El agua brotó alrededor de él, colándose por las piernas del no hombre. Íxidor pestañeó al ver dos regueros gemelos que corrían por el suelo. El ser no se había cerrado. Aún estaba allí de pie, era un portal entre el refugio de las profundidades y el teatro. ¿Por qué no se había cerrado? ¿Dónde estaban los demás no hombres?

Íxidor no los había vuelto a ver desde que cayera dormido. No era posible que fueran capaces de abandonarlo porque nunca les había dado libre albedrío.

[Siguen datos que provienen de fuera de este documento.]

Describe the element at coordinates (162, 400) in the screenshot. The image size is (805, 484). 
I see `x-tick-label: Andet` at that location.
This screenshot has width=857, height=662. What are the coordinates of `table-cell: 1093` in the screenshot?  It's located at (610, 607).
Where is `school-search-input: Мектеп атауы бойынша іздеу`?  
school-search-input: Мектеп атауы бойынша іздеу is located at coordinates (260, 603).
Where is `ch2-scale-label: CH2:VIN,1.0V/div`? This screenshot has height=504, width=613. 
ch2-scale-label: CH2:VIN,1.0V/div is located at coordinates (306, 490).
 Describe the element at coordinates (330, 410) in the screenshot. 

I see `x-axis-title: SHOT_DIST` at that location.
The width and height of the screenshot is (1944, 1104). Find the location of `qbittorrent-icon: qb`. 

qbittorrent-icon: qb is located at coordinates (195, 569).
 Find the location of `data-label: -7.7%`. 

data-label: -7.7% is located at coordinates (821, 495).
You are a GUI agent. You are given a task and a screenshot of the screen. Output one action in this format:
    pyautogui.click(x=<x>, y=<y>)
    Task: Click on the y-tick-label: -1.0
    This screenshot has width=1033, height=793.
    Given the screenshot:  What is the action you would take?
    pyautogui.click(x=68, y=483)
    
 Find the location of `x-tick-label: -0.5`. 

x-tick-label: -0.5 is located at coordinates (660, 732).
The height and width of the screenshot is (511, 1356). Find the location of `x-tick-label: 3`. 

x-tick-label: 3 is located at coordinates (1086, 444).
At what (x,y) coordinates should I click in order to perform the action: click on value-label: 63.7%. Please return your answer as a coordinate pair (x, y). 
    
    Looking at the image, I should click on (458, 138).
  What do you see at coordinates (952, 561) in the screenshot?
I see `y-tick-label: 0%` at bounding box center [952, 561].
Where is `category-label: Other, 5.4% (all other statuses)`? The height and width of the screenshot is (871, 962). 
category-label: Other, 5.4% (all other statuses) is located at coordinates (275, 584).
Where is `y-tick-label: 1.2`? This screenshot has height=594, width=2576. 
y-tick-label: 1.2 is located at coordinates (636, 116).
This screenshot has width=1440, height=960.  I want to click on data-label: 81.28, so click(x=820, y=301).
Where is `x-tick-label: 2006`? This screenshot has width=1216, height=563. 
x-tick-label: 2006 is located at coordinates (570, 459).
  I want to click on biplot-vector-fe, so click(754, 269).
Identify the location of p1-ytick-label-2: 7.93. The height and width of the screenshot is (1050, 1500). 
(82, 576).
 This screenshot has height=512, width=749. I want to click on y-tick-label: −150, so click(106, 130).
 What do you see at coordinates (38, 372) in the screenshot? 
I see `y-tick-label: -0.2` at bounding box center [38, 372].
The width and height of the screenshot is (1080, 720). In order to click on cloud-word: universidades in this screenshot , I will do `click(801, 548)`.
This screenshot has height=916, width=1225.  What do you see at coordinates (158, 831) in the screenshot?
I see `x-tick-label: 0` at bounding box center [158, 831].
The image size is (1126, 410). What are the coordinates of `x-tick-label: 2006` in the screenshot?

Pero dos de sus no hombres lo habían abandonado. El tercero permanecía abierto, esperando a que sus compañeros saltaran a través de él. Aquel portal abierto permitiría el paso de cualquier criatura…

Íxidor se echó atrás.

La cabeza de la sierpe apareció a través del no hombre. La boca se abrió, los dientes se extendieron y las fauces chasquearon.

Íxidor no pudo apartarse a tiempo.

La boca del monstruo se cerró alrededor de él y la fría garganta se lo tragó. Todo fueron tinieblas y agonía.

La sierpe regurgitó la cabeza del no hombre.

Privado de su amo, la sombra se limitó a quedarse allí de pie, temblequeando, mientras el agua le manaba por las temblorosas piernas.

El creador se había ido.

De algún modo, Akroma lo notó mientras volaba por encima de las voraces sierpes y los pozos succionadores. El creador ya no estaba.

—Íxidor.

Ella había hecho todo lo que había podido. Estaba hecha polvo y derrengada y sólo había matado a cincuenta sierpes de la muerte. Quedaban más de un millar. Había luchado porque sabía que Íxidor lo quería, pero él la había abandonado.

Akroma ascendió al cielo inclemente.

Bajo aquellas patas de felino, las sierpes reptaban por las tierras de pesadilla y se adentraban en el desierto arenoso. Siguieron adelante, engullendo a la gente a medida que avanzaban. Asolarían el mundo de toda vida.

Akroma se quedó flotando en el cielo y contempló el fin de Otaria.